**Work required**
Repeat the data that follows exactly, starting at the line with "Instruction: Open the Interface button" and ending at the line with "Given: Select the", and leave out every picture.
++++++++++++++++++++
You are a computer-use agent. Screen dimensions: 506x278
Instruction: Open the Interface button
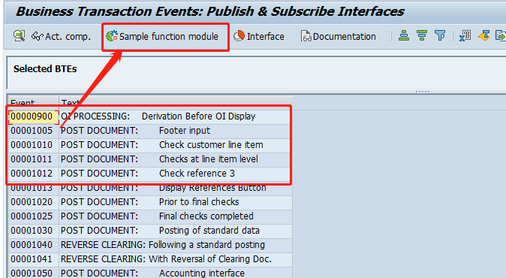click(259, 37)
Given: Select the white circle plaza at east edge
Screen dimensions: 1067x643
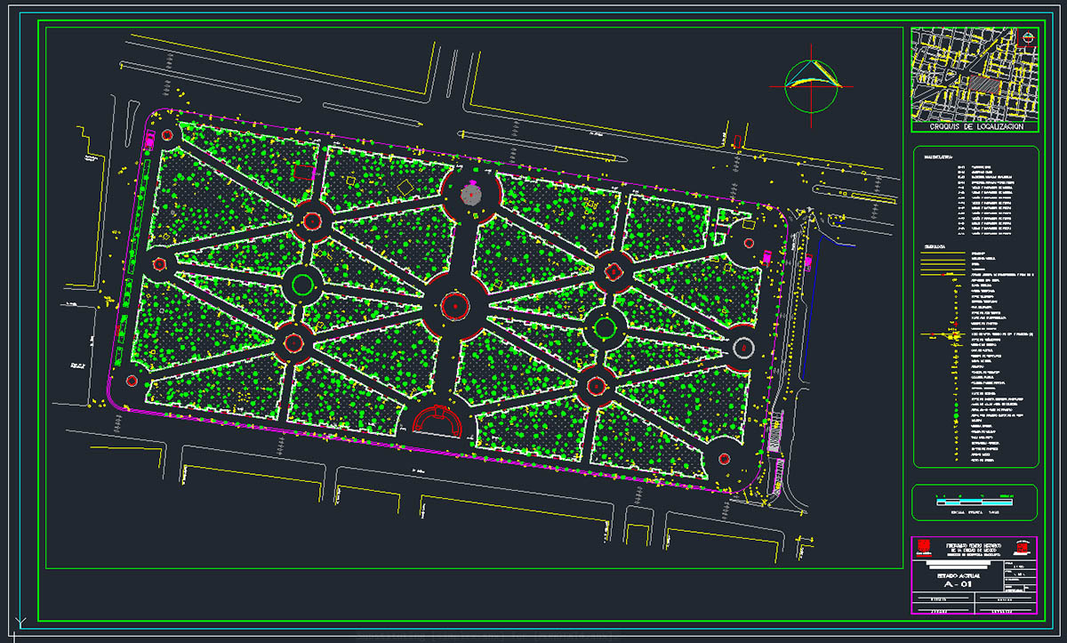Looking at the screenshot, I should click(x=742, y=346).
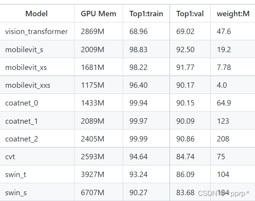Viewport: 255px width, 201px height.
Task: Select the vision_transformer model cell
Action: 36,31
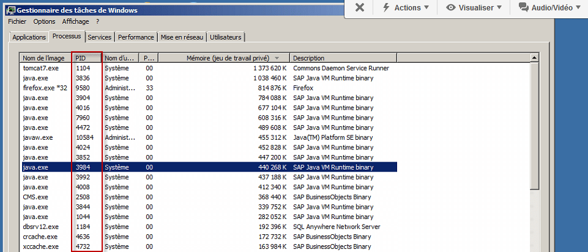The height and width of the screenshot is (252, 588).
Task: Switch to the Services tab
Action: click(x=99, y=37)
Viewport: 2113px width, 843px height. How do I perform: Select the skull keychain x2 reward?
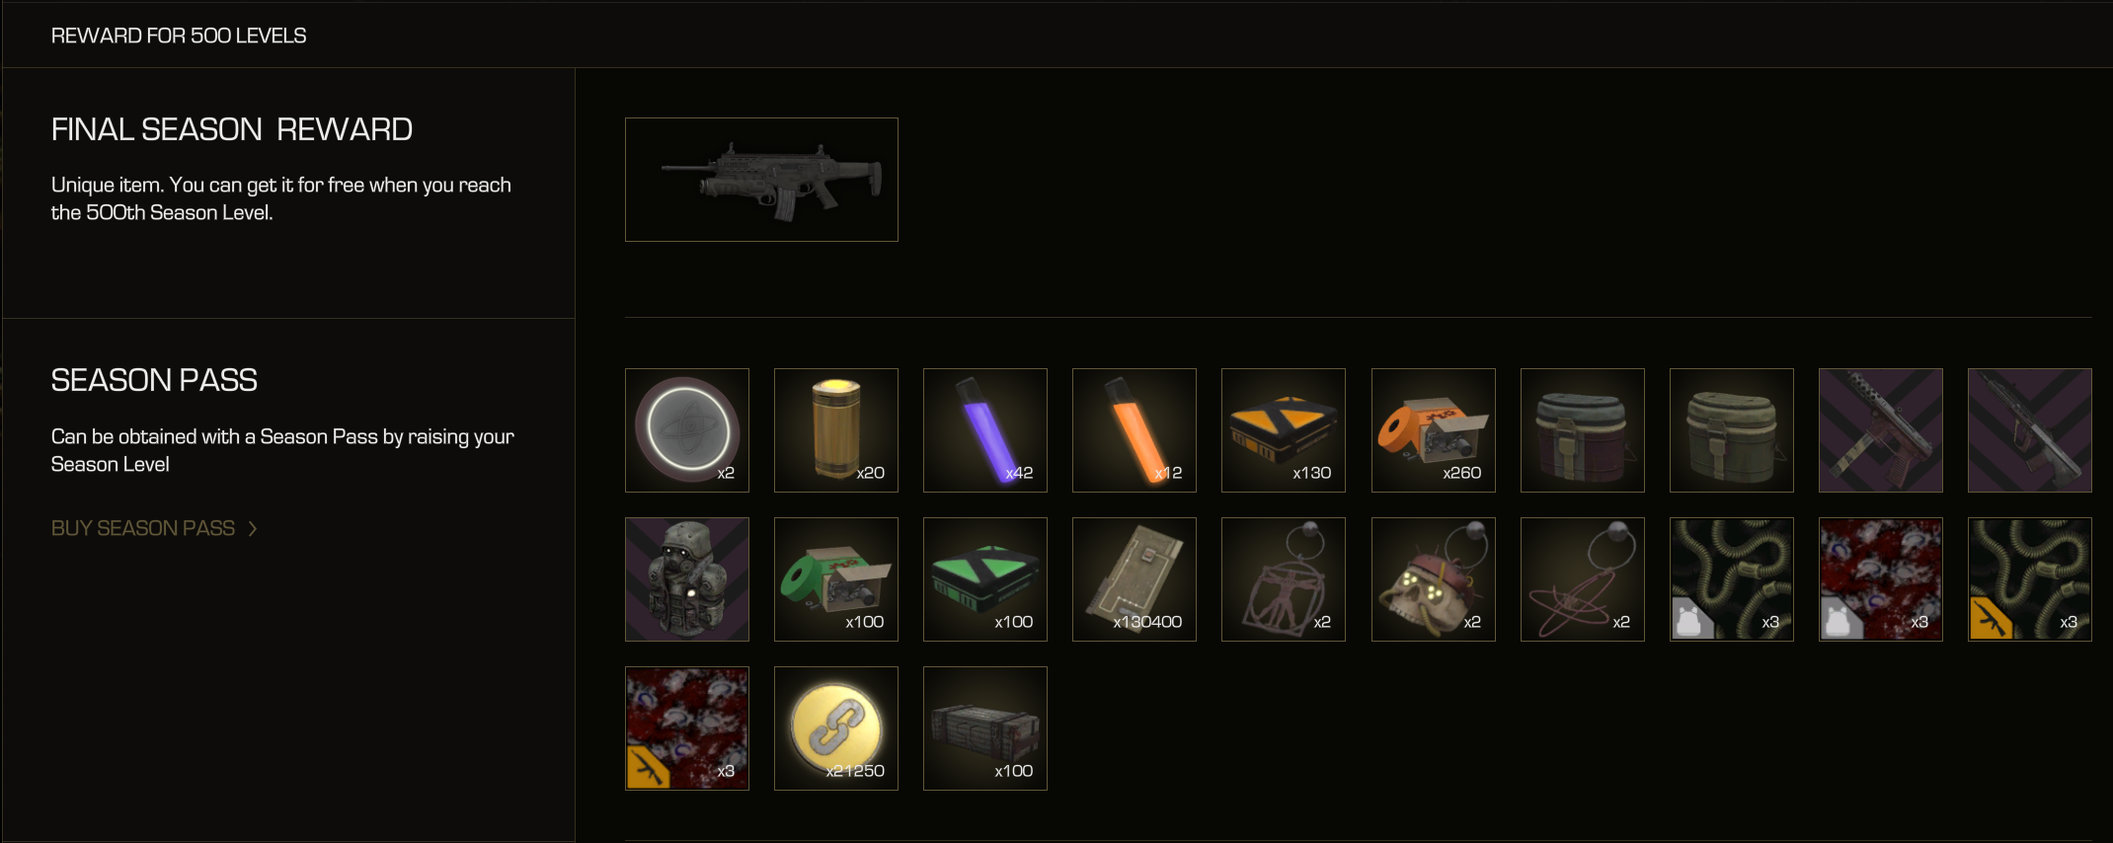click(1434, 579)
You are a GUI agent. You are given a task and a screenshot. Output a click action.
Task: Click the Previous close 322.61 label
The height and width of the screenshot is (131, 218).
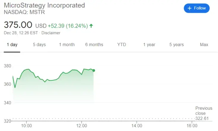point(203,113)
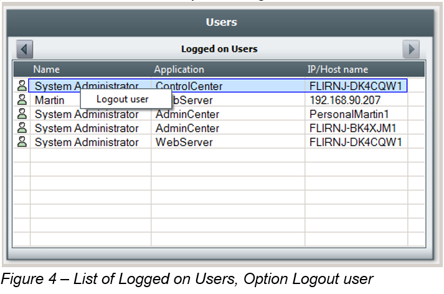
++++++++++++++++++++
**Reply to the task**
Instruction: Open the Interface button
click(259, 37)
Given: Select the white circle plaza at east edge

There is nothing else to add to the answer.